30

I created a couple of self-signed S/MIME certificates (using OSX Keychain & OpenSSL) and then exported these into 3 files:

  • Certificate (.cer)
  • Private Key (.p12)
  • Public Key (.pem)

When attempting to import these back into another Mac, the Certificate and Private Key imported without any issues. But the Public Key can't be imported.

Instead I get the following error message:

An error has occurred. Unable to import an item.

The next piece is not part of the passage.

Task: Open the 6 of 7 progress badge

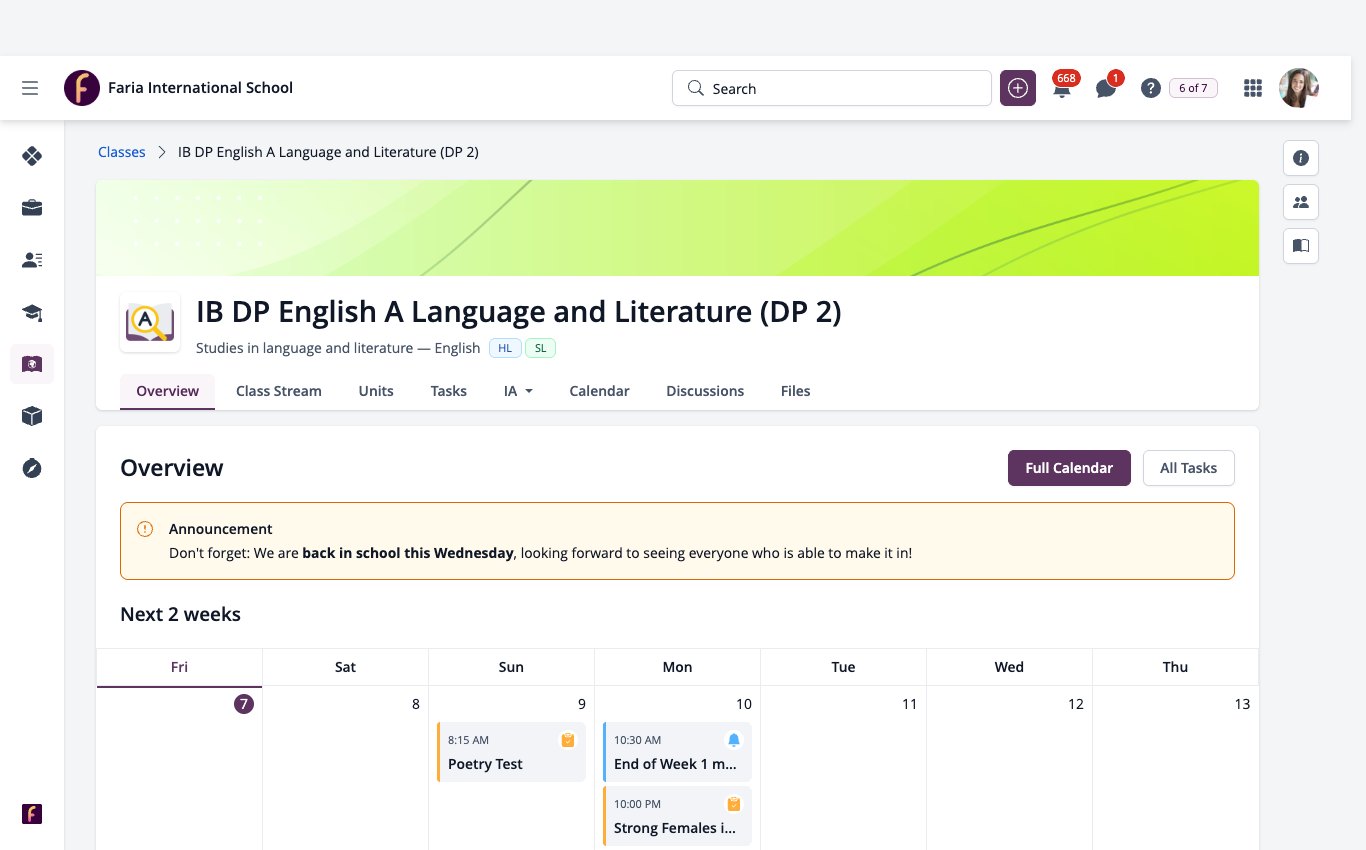Action: pos(1193,88)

The contents of this time cannot be retrieved

Screenshot of OSX Keychain error when importing Public Key

How can I import the public key? Should it be converted to another format for import?

Prembo
  • 401

3 Answers3

49

Its a bug in OSX. You can import from the command line as per this answer:

https://stackoverflow.com/a/11979625/59198

The command is:

security import pub_key.pem -k ~/Library/Keychains/login.keychain

You'll then need to rename the key in keychain.app

Chris
  • 1,864
3

The certificate actually contains a copy of the public key (along with a name, and a signature from the certificate authority saying that name and that public key go together). Normally you don't need to deal with the public key as a separate item if you're using a certificate-based system like SMIME. If you wanted to, you could extract a copy of the public key from the certificate using the openssl x509 command.

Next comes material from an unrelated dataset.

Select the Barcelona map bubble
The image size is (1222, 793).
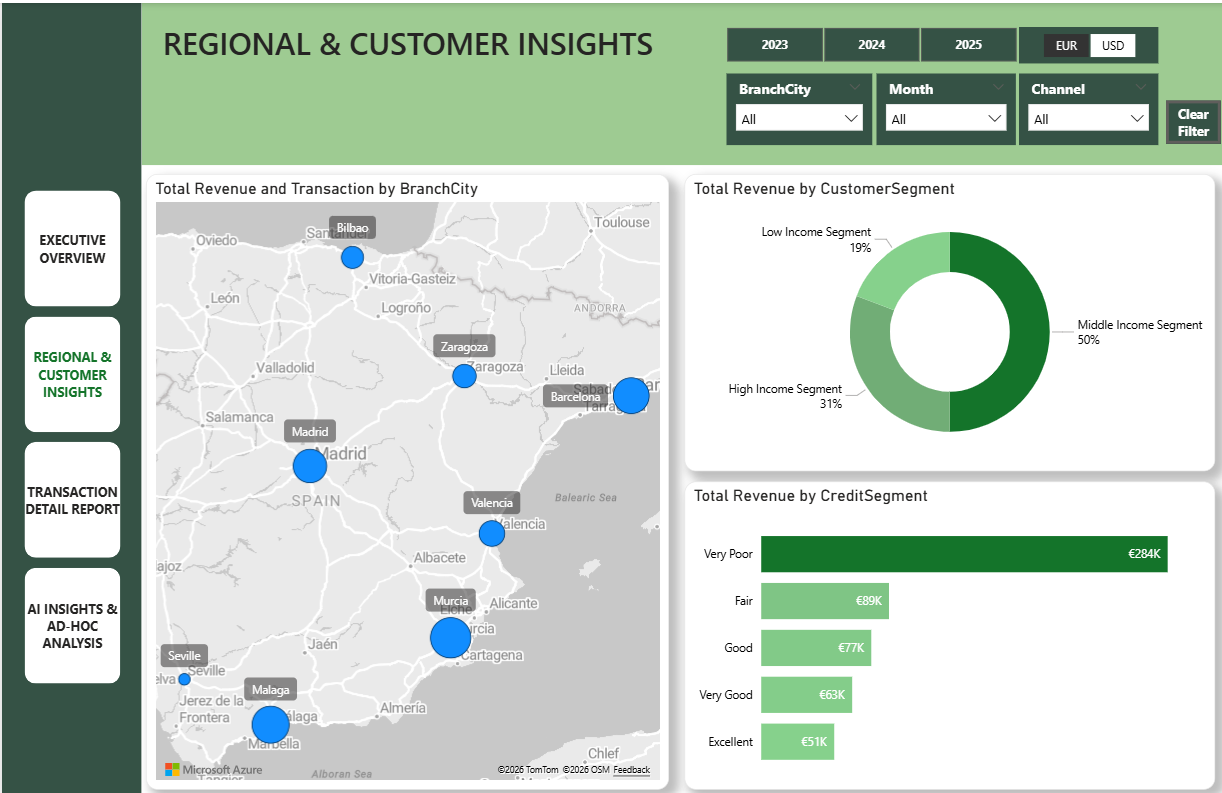click(x=631, y=396)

(I wonder if Keychain is refusing to import the public key because it thinks it already has a copy, in the certificate? Keychain's error messages are usually pretty vague.)

Wim Lewis
  • 355
1

A .p12 file can hold your key pair. You'll be prompted for a password if it contains your private key. Keychain will show the private key in a nested way. If imported correctly it should show under 'My Certificates'.